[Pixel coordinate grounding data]
BEGIN
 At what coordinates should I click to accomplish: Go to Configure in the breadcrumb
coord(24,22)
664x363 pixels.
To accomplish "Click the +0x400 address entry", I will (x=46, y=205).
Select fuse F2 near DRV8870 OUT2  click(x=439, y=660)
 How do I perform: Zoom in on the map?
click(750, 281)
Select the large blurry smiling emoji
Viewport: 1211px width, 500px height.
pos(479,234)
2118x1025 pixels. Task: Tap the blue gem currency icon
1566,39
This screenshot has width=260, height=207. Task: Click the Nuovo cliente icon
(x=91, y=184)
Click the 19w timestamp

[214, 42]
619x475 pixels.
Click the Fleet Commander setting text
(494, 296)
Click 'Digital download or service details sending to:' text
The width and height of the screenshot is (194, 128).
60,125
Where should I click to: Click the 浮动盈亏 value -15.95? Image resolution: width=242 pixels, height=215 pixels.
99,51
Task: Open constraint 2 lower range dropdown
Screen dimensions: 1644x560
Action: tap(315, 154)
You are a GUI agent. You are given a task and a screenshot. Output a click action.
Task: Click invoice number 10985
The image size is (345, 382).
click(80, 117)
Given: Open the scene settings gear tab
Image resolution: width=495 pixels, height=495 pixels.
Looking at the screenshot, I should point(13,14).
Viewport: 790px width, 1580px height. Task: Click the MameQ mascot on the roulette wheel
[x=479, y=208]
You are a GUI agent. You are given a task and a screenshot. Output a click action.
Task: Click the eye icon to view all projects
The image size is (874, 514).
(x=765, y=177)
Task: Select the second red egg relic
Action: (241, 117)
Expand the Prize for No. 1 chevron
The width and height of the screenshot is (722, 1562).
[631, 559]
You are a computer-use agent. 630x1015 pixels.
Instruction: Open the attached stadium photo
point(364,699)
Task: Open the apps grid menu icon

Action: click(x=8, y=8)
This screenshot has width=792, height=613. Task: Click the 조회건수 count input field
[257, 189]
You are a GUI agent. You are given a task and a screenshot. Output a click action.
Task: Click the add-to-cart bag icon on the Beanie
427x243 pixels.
END
## WORK TO BE COMPLETED
In the data above, start at the line that has "Screen dimensions: 1644x560", stop after the line that has "Given: Open the scene settings gear tab", and print every line in between exactly as it stands.

## TASK ANSWER
Screen dimensions: 1644x560
Action: tap(315, 154)
You are a GUI agent. You are given a task and a screenshot. Output a click action.
Task: Click invoice number 10985
The image size is (345, 382).
click(80, 117)
Given: Open the scene settings gear tab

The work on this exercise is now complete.